During the recent holiday, I hosted a small group of family members, and a constant motif within our conversations was technology. One relative complained bitterly about her cable service not offering Comedy Central, and another had just gotten her first smartphone four months earlier and was concerned about data plan costs. Another professed digital illiteracy and felt bypassed.
Internet-based services, or more broadly, cloud-based applications and systems, are proliferating, and their efficiencies and pleasures are now embedded into much of what we do. Our creative, playful and productive efforts depend on a largely invisible infrastructure.
Since 1934 the Federal Communications Commission has determined much of the shape of that infrastructure, supposedly guided by language mandating that media companies serve “the public interest.” Now, the imminent decision to end net neutrality promises to create even more distress for my family, and probably yours as well. The idea of public interest appears to be corporate interest.
We don’t think about things like phone and cable lines much until they are broken. When something is invisible, we take it for granted. But that does not mean such things are not changing.

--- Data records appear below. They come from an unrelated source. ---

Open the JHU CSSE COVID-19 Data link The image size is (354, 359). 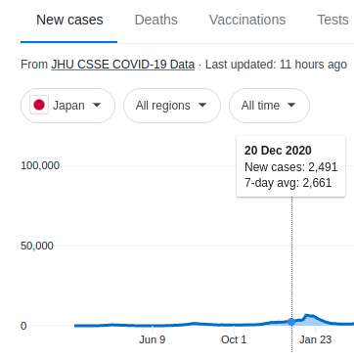click(123, 65)
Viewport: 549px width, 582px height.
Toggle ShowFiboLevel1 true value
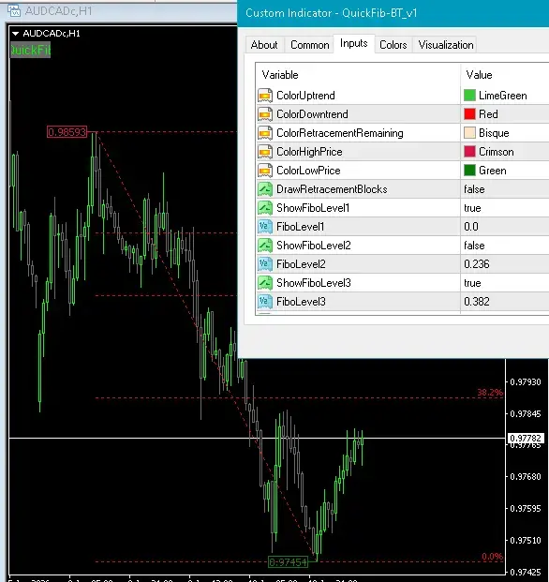coord(504,208)
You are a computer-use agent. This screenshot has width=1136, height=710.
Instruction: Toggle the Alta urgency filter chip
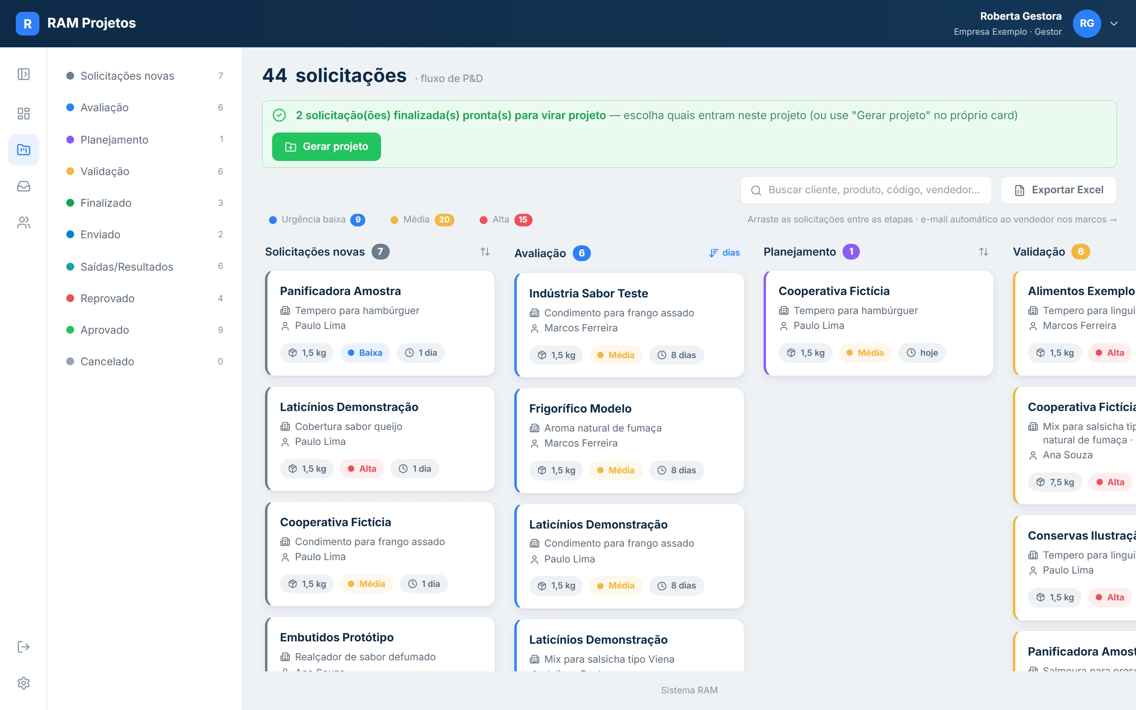tap(506, 219)
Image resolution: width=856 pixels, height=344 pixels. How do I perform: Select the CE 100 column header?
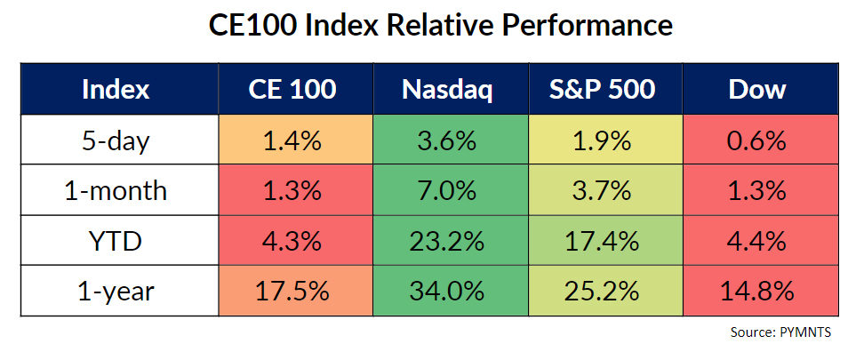click(296, 89)
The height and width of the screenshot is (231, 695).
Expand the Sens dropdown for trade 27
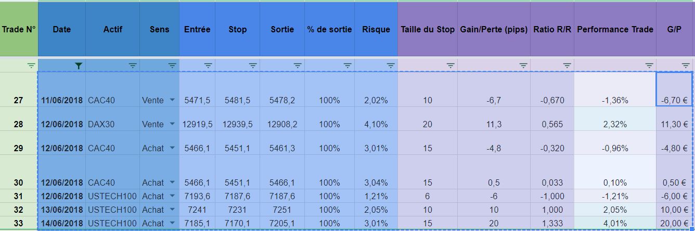pos(172,101)
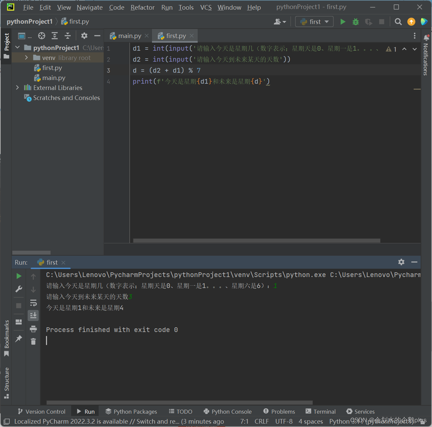The height and width of the screenshot is (427, 432).
Task: Rerun the program from the Run panel
Action: coord(19,276)
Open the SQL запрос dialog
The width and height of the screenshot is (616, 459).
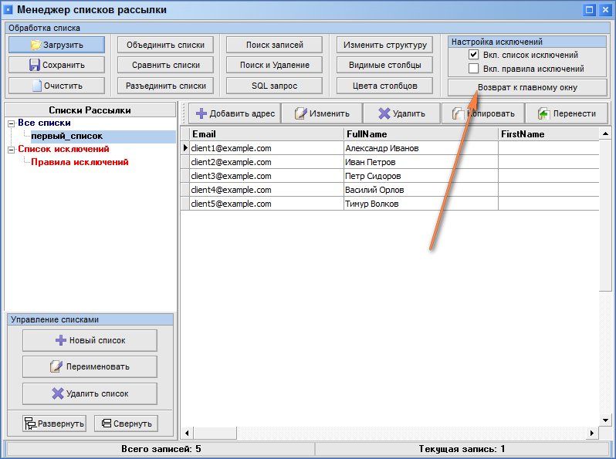tap(274, 86)
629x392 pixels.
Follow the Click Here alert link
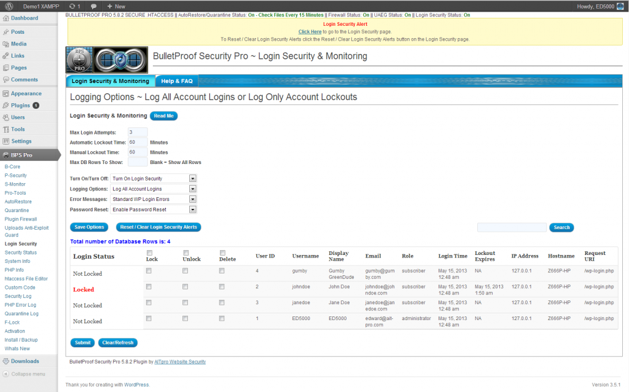coord(310,31)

When it comes to communication services, we notice price increases and perhaps service gaps, but the big picture is elusive. One element in that picture is corporate concentration, and another is the flattening of “public interest” into anything that appears to help larger businesses.
When net neutrality was adopted in 2015, the decision came in response to increased consolidation among companies providing basic internet services, particularly the so-called last mile providers — the phone and cable companies such as Comcast and AT&T.
They decide the price for your internet service connection and the conditions under which services such as Netflix, your email and Facebook reach you. They control the cables, copper and fiber lines and the airwaves (such as mobile phone services) used to reach all of us.
When internet services were young in the 1990s, providers were numerous, and the rapid arrival of new applications was astounding. But today, there are few choices when it comes to what each company will provide. Second, Google, Amazon and Facebook are so big and so dominant that they may have the ability to negotiate preferred service from the network providers.
Without any regulatory guidelines such as net neutrality, one scenario may be a “bundle” from your local ISP offering you just those services at a discount rate — a prepackaged internet with just your favorite services and nothing else. That leaves out new services, smaller competitors and a raft of internet-based applications you may never see.
When FCC Commissioner Ajit Pai says he wants the FCC out of regulating the internet, and that companies should simply be transparent about their services so we know what we are purchasing, he discounts the fact that we lack connection choices. Undoing net neutrality means that companies can curtail speeds, assess new prices on services, or even deny content services the opportunity to reach you.
Allowing the marketplace to decide who wins and loses sounds great, but it only works when there is a vibrant marketplace. The reason certain companies don’t carry Comedy Central has everything to do with how they leverage the best deal. The reason data plans are unaffordable has at least something to do with limited competition. And the reason people are uncomfortable with technology’s impact on jobs has to do with poor leadership: We need public as well as corporate policy that positions technology to help workers rather than deskill or eliminate their jobs.
Our media and information companies are on a quest for profit, which is fine unless it impairs access to important information services. Net neutrality recognizes how essential the internet is in our lives. The internet without net neutrality flattens us into little more than consumers.
The FCC’s actions to eliminate protections will eviscerate any claim for a right to be informed and a right to create. Many of our social and economic institutions now incorporate and assume internet access. It is time to acknowledge the infrastructures must be there to guarantee our equitable use of the internet. Net neutrality was a step in the right direction. The FCC would be wrong to stop it.
Sharon Strover is the Philip G. Warner Regents Professor in Communication and director of the Technology and Information Policy Institute in the Moody College of Communication at The University of Texas at Austin.